(Note: This was originally from my blog post on AlexanderRobotics.com, but I brought that site down and wanted to keep this post alive since it's referenced by Stack Overflow).
The beauty of the Arduino lies in its simplicity. A look under the covers of the Arduino and its IDE, however, reveals a fascinating chipset and an open, extensive toolchain.
The MCU on the Arduino is an 8-bit RISC chip called the AVR. I'll get to the Arduino component of the chip shortly (hint: the bootloader plays a big role), but first, let's focus on what happens from programming on a computer to executing the program on the AVR. While there's an 8-bit AVR and 32-bit AVR variety, we'll assume 8-bit for this post.
One reason for the popularity of the AVR is the free (as in beer and speech) toolchain. At the second highest level of this toolchain is the compiler: AVR-GCC. AVR-GCC converts C code into assembly language files. Although AVR-GCC compiles C, it's basic C, which means referencing registers by memory address, lack of floating-point support, and so forth.
Luckily AVR-GCC is only the second highest level; at the top of the toolchain is the AVR Libc. This is the C library all AVR programs use. The library takes care of naming all the registers, supporting floating-point, adding helpful AVR-macros, and plenty more. The AVR Libc library can be included with:
#include <avr/io.h>
After writing C code that references the AVR Libc library, AVR-GCC compiles the code into individual assembly files, which the Assembler turns into object files (files in a format runnable by the AVR), the linker then combines the multiple object files into a single object file that, finally, is converted into a HEX file.
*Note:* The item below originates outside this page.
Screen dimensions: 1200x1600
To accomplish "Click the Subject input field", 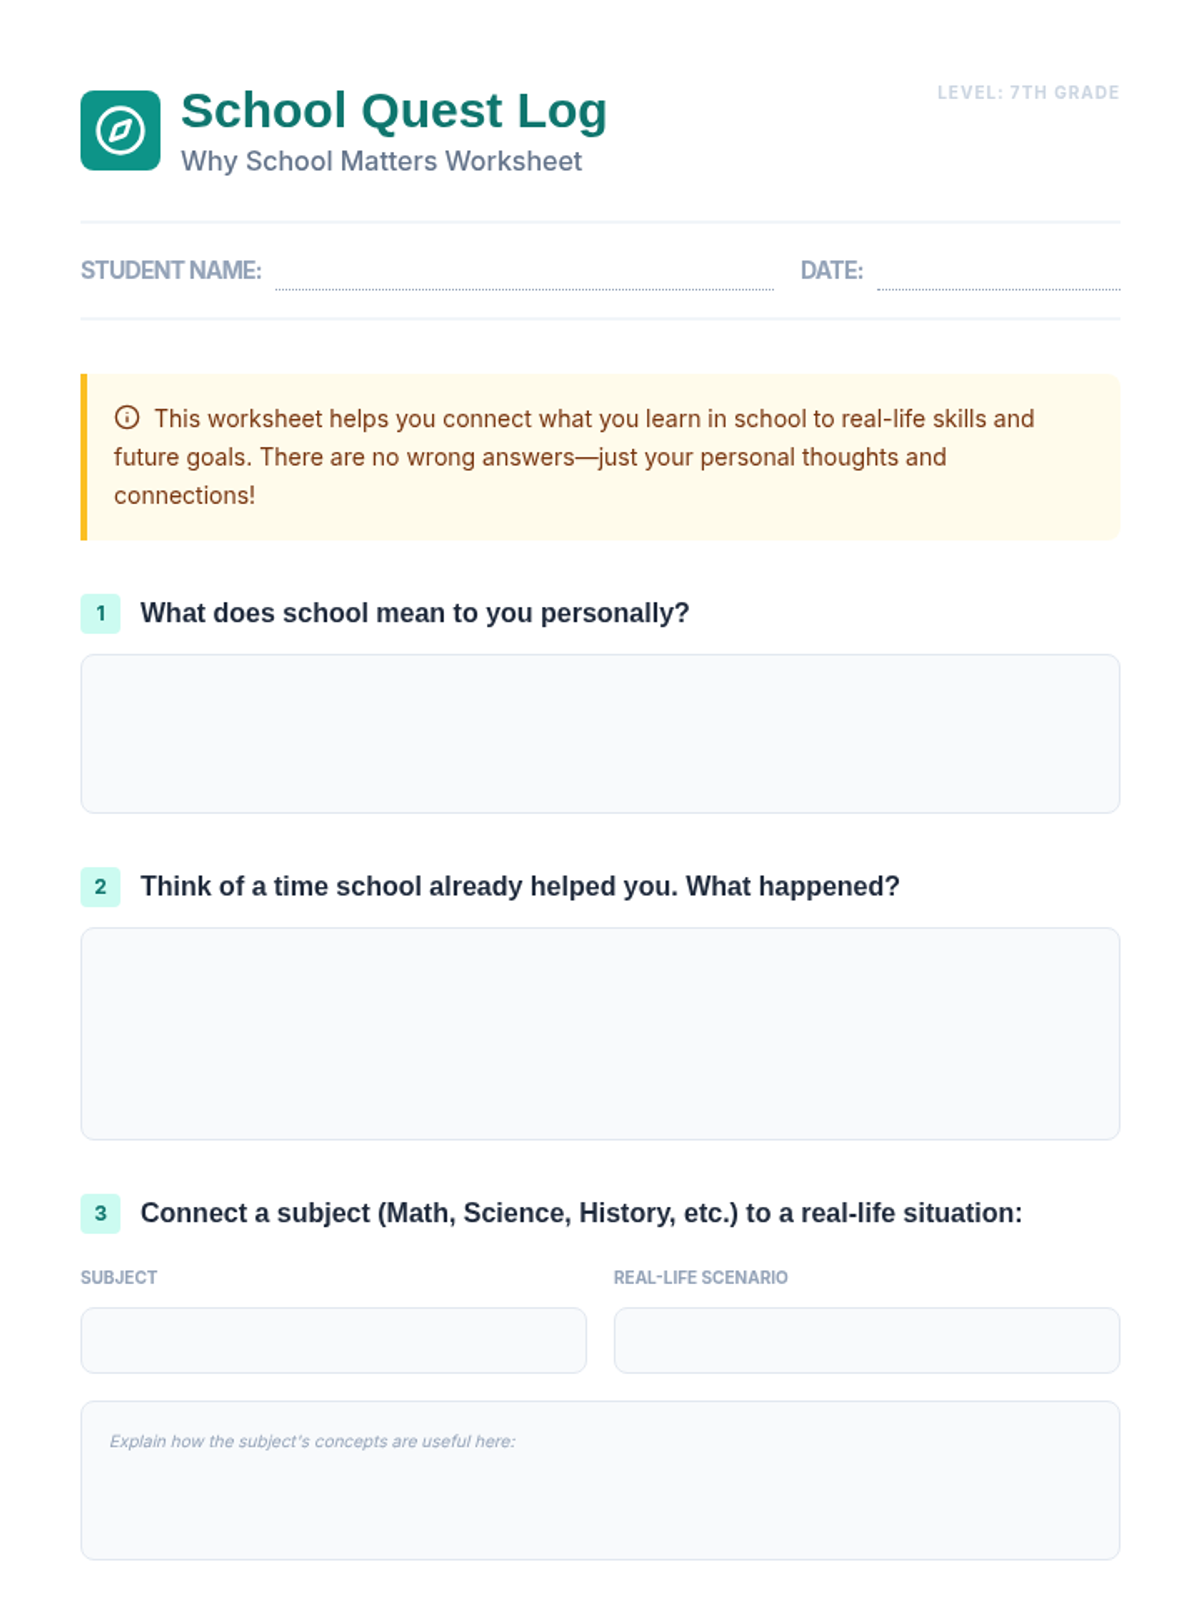I will tap(333, 1340).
Whoa, let's take a breather.
...and breather over. The resulting file after this compile process is an Intel formatted HEX file. This HEX file is the executable instructions and, once uploaded to the AVR, will be processed as is.
How do we upload the HEX file to the AVR? An 8-bit AVR by itself cannot communicate over the USB protocol. An In-System Programmer connects from the computer (via USB or Serial port) to the AVR. When starting the upload, the programmer activates the AVR's reset pin, which puts the microcontroller in Programming mode. Once in Programming mode, the AVR can accept the instructions from the programmer, which allows for writing the file to the AVR's flash memory.
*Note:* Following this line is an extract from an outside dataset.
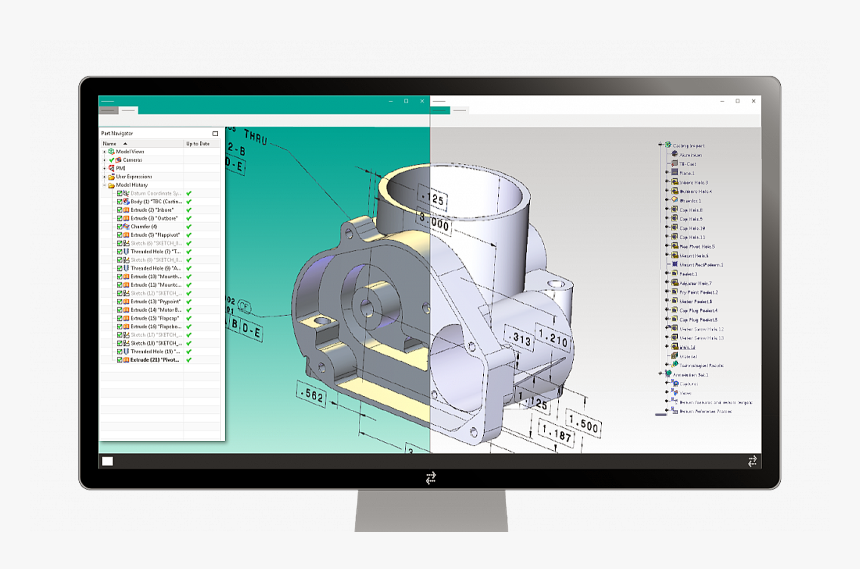Uncheck the Extrude (2) "Inbore" checkbox

click(120, 210)
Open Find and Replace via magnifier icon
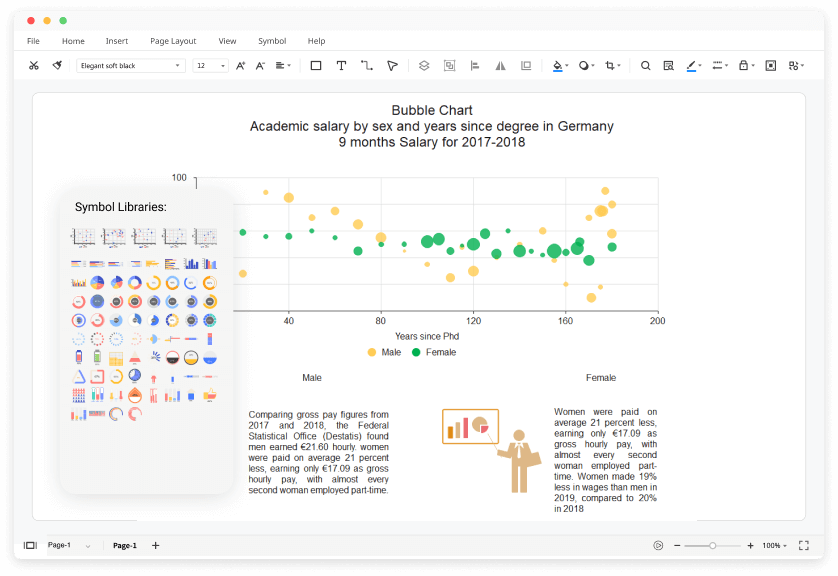 tap(645, 65)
The final piece of the AVR toolchain is AVRDUDE, a command line utility that sends the compiled code to the In-System Programmer or Development board for execution.
The AVR has up to 2KB of flash memory dedicated to a bootloader, a special region of memory that always executes after a reset. A bootloader combined with the AVR's ability to write to its own flash memory allows the AVR to program itself over serial. Yep, a bootloader negates the need for the In-System Programmers and Development boards, requiring only a simple serial connection to the computer to program it. The bootloader can perform this serial programming by listening to the Tx/Rx (transmit and receive) lines on the AVR and write the instructions it receives to memory.
The Arduino comes with such a bootloader burned onto the AVR chip. See, even though a bootloader allows for programming via a serial connection, the bootloader itself needs to be programmed into the board initially using an In-System Programmer.
While any serial connection should work with the AVR chip and the bootloader, most Arduinos contain a USB interface. USB's protocol is different than the simple serial protocol the AVR expects. Instead of doing the conversion on the AVR, a separate chip converts from USB to serial. On boards like the Duemilanove and earlier, this was an FTDI chip. On boards starting with the Uno, an Atmega8U2 is used to convert USB to serial. This 8U2 is more capable than the FTDI chip, allowing for the Arduino to broadcast itself as other devices, like a USB keyboard.
The Arduino IDE actually uses the same AVR toolchain described earlier. The IDE hides the complexity and presents a simple interface to the user.
But guess what? Any plain old text editor or IDE can be used to program the Arduino. Since the brain of the Arduino is simply the AVR chip with a booatloader, the exact same toolchain described in the AVR section can be used. AVRDUDE even comes with presets for dealing with the Arduino bootloader.
In addition to wrapping up the toolcahin, the Arduino IDE also includes useful C libraries that build on top of AVR Libc. The libraries included with each program can be found in the hardware/cores/arduino directory of the IDE.
This is the kind of detail I like to read - thanks!